Just below the ridge the stamens are fixed inside the corolla tube: they are very small, and having scarcely any filaments to support the anthers, they are said to be "sessile" - that is, sitting upon the tube. Below them, again, hairs form a lining. In the centre of the flower is a very tiny ovary divided into four parts, down between which the column from the ovary springs and reaches up as high as the stamens. Honey is not hidden in the yellow ridge as is often believed, but is found at the bottom of the tube round the base of the ovary, and is sheltered by the overarching wall above.

Now, an insect arrives and hovers over the flower. The bright centre marks the spot where it must probe the flower; its tongue, kept closely in the centre by the narrowing yellow wall, pushes between anther and stigma. It gets dusted with pollen on one side, at any rate, and as its owner flits from flower to flower it will eventually put some of the pollen on to another stigma. The fruit is in the form of four little nutlets, bright and shining; the calyx, shrivelled and dry, remains attached to them; in the Marsh Forget-me-not it is almost smooth, as the seeds are dispersed by means of the water around, but in the other species it is covered with hooked hairs. These catch on to animals and birds, and the nutlets falling out of their cover one by one as they are carried about, are thus dispersed over a wide area.

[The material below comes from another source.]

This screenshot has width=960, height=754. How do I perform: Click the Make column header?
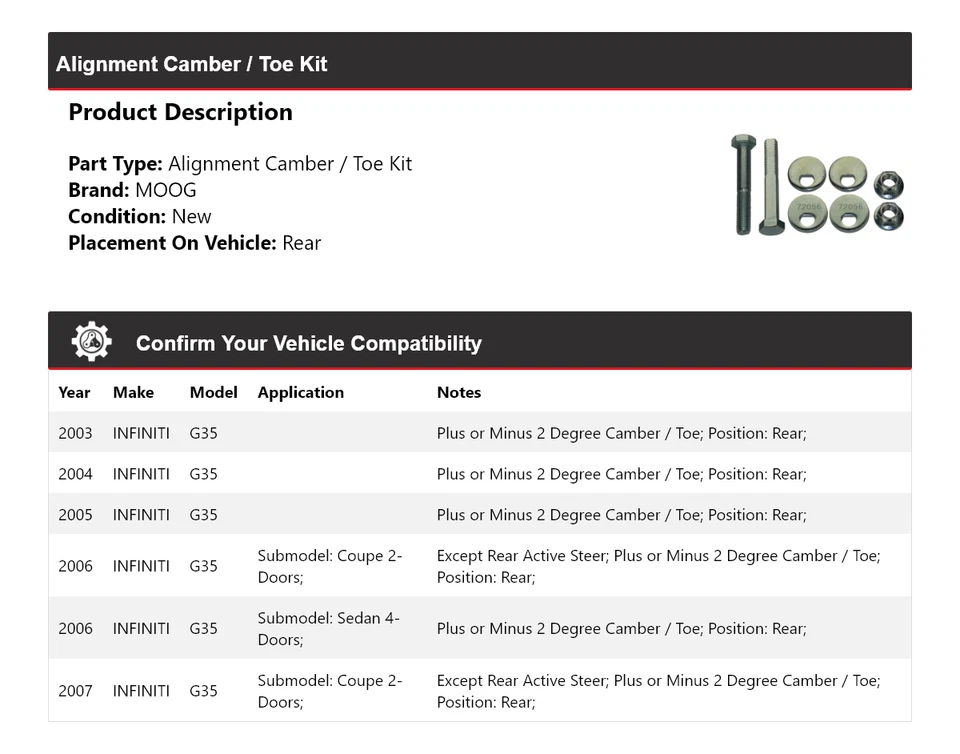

There are several legends associated with the Forget-me-not. One runs that a knight was drowned in getting some for his lady-love and was only able to throw them at her feet, saying "Forget-me-not" as he sank. Again, there is a tradition that Henry of Lancaster, afterwards' Henry IV., chose this flower as his "token," combining it with his watch-word "Souveigne vous de moi," and having the initial S and the flower embroidered on his collar. His adherents wore the flower as a secret badge during his exile, and thus the motto gave it its name. It is recorded that at a famous joust in 1465 the victor, Lord Scales, was given a gold collar enamelled with blue Forget-me-nots. The children tell a pretty little legend that when the flowers were being given their names by the Creator this little flower forgot hers, and went back timidly to ask for it, and was then told to be "Forget-me-not."

The Persians have a beautiful story that an angel loved a maiden of earth whom he had beheld twining blue Forget-me-nots in her golden hair by the river-side, but because of his love he was put out of heaven. He wept bitterly outside the gate, and was told he could only re-enter when she whom he loved had planted the Forget-me-not in every corner of the earth. He went back to her, and together they set forth on their task. At length it was completed, and they returned, and she was allowed to enter with him, her love and obedience having gained her immortality. Finally we recognise, as the emblem of Love both human and divine:

"That blue and bright-eyed floweret of the brook,
Hope's gentle gem, the sweet Forget-me-not."